The film was given an X certificate by the British Board of Film Censors on 2 November 1971 after unspecified cuts were made. Titled Bloodsuckers in the US, the film was rated R by the Motion Picture Association of America (MPAA).

== Distribution ==
Hamilton writes that Incense for the Damned had only a limited theatrical release, after which "it was consigned to brief appearances over the next few years, propping up obscure double-bills". For example, a UK poster shows Incense for the Damned paired with the Swedish horror film Fear has 1,000 Eyes, while Bloodsuckers and the US/Philippines horror film Blood Thirst appear on a US poster. The US pair of films was released domestically on 14 May 1970.

== Critical reception ==
Monthly Film Bulletin wrote: "Certainly the film suffers at times from a lack of overall control (most of the unconvincing scenes in which Chriseis is chased around the Greek hillsides could have been trimmed) and in places an imaginative film-maker could easily have improved on the novel. Even so ... Incense for the Damned is well enough constructed to amount to a richly subversive exercise in the genre, and the various contrasts (between Oxford cricket pitch and Greek pagan temple) and ironies (the scarlet coated dons greedily consuming a College Feast while Richard vampirises the Principal's daughter) are not so much exploited as left to accumulate in power and significance. In this respect the comparative vacuum at a directorial level may well have finally benefited the film, for more overt shock tactics could only have undermined its pleasingly extravagant symbolic structure."

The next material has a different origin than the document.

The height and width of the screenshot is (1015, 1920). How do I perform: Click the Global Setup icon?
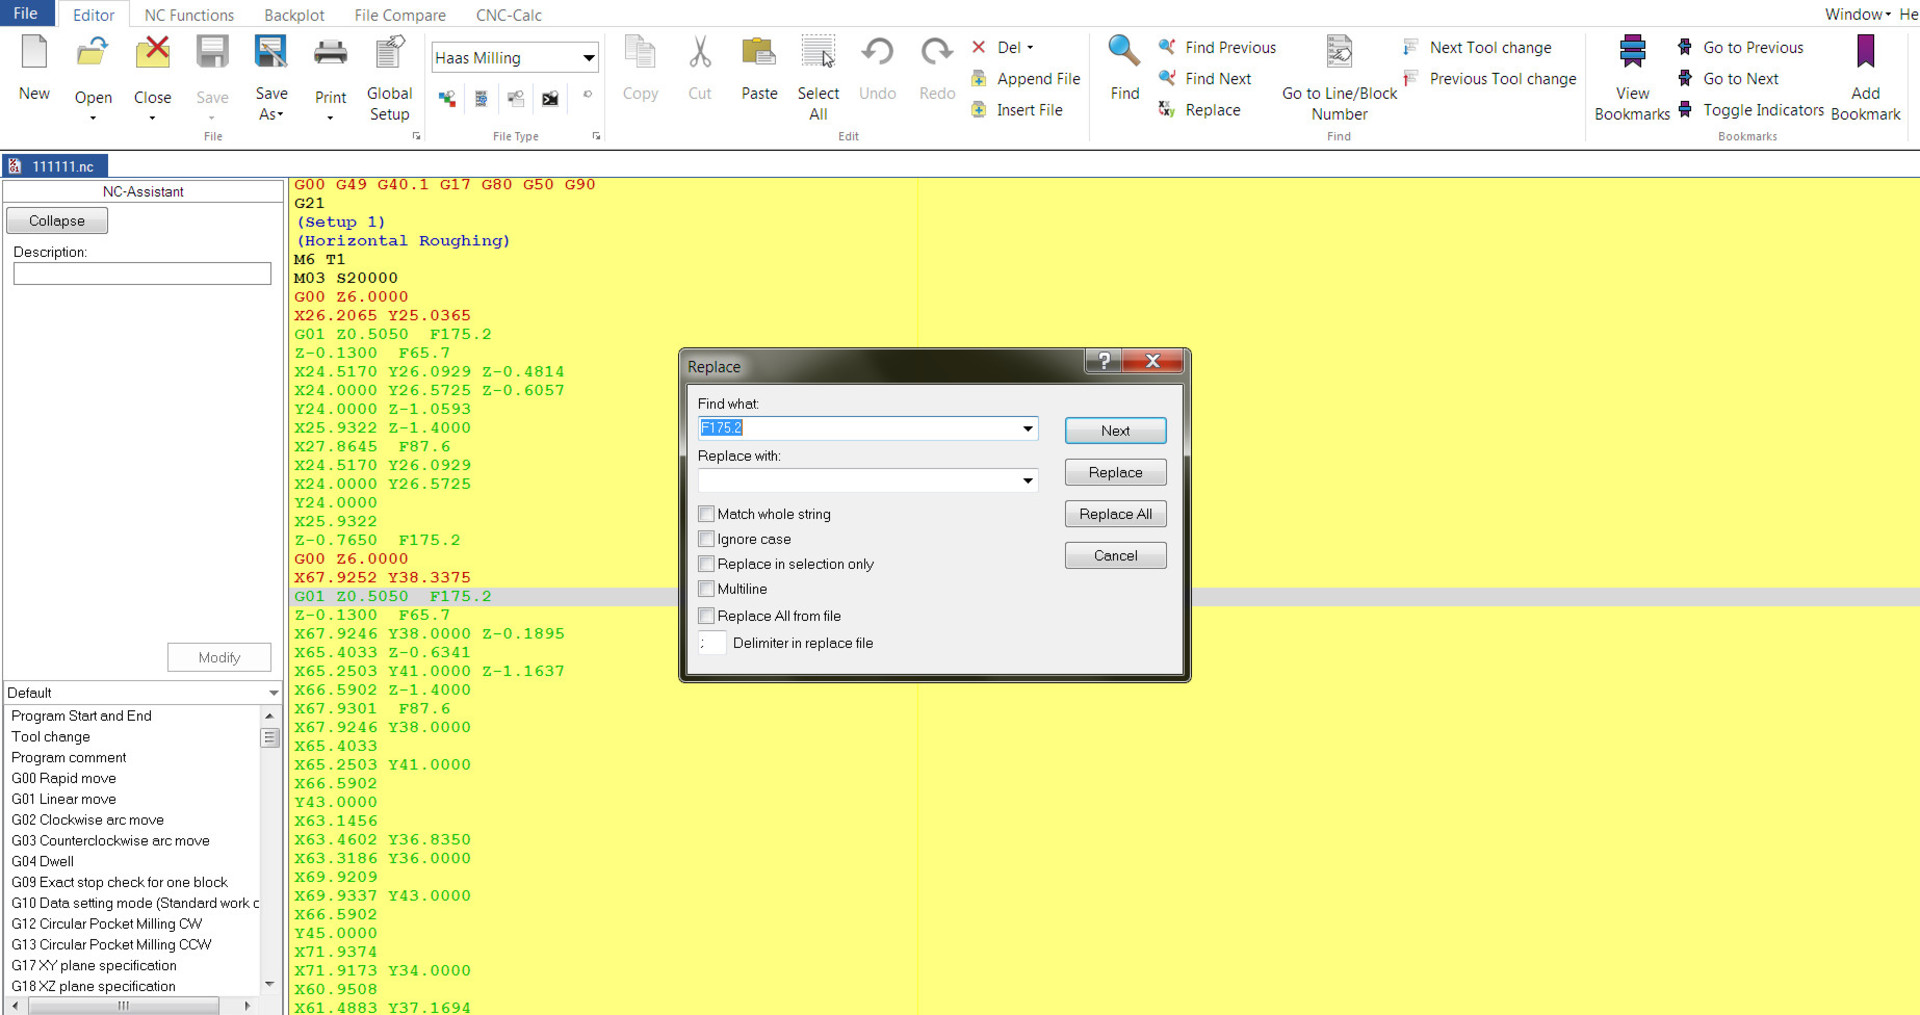[389, 52]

British film critic Phil Hardy calls Incense for the Damned a "fairly faithful adaptation of Simon Raven's modern vampire novel, Doctors Wear Scarlet". But he finds that the film fails to adequately convey the novel's notion that 'vampirism is not a supernatural phenomenon, but a sexual disturbance related to impotence". Hardy also says that the "subversive potential" of the story is wasted on time-consuming "depictions of 'hippy' decadence with clichéd psychedelic effects, badly staged chase sequences and facile oppositions between alleged Greek paganism and the genteelly repressive Oxford cricket pitch".

Hamilton points out the historical context of the film, noting that it was made "at a time when anxiety about the so-called counterculture movement was coming to its peak and the drugs, psychedelic music and anti-Vietnam War protests were taking a more sinister turn"; e.g. the Charles Manson-led murders in Los Angeles in August 1969. He calls the film an "inept and barely watchable mess" but adds that "it is no longer possible" to say how much of the blame for its failure "on almost every level' falls on Hartford-Davis and 'how much was the result of post-production interference".

Critic Gary A. Smith labels Incense for the Damned a "fragmented mess" and blames the producers for "Post-production tampering" which included "extensive editing ... the inclusion of a totally gratuitous psychedelic orgy scene (it runs a grueling seven minutes) and a pointless tacked-on ending". In the movie's favour, though, Smith says that the "colour location photography is often stunning".

==DVD releases==

In addition to standalone DVD releases, the film can be found (as Bloodsuckers) as part of the 3-DVD box set Superstars of Horror: Volume 1: Peter Cushing (Umbrella Entertainment, 2005). In November 2023, Severin Films released the Blu-ray box set Cushing Curiosities, which includes the Bloodsuckers version of the film, with an audio commentary by Jonathan Rigby and Kevin Lyons.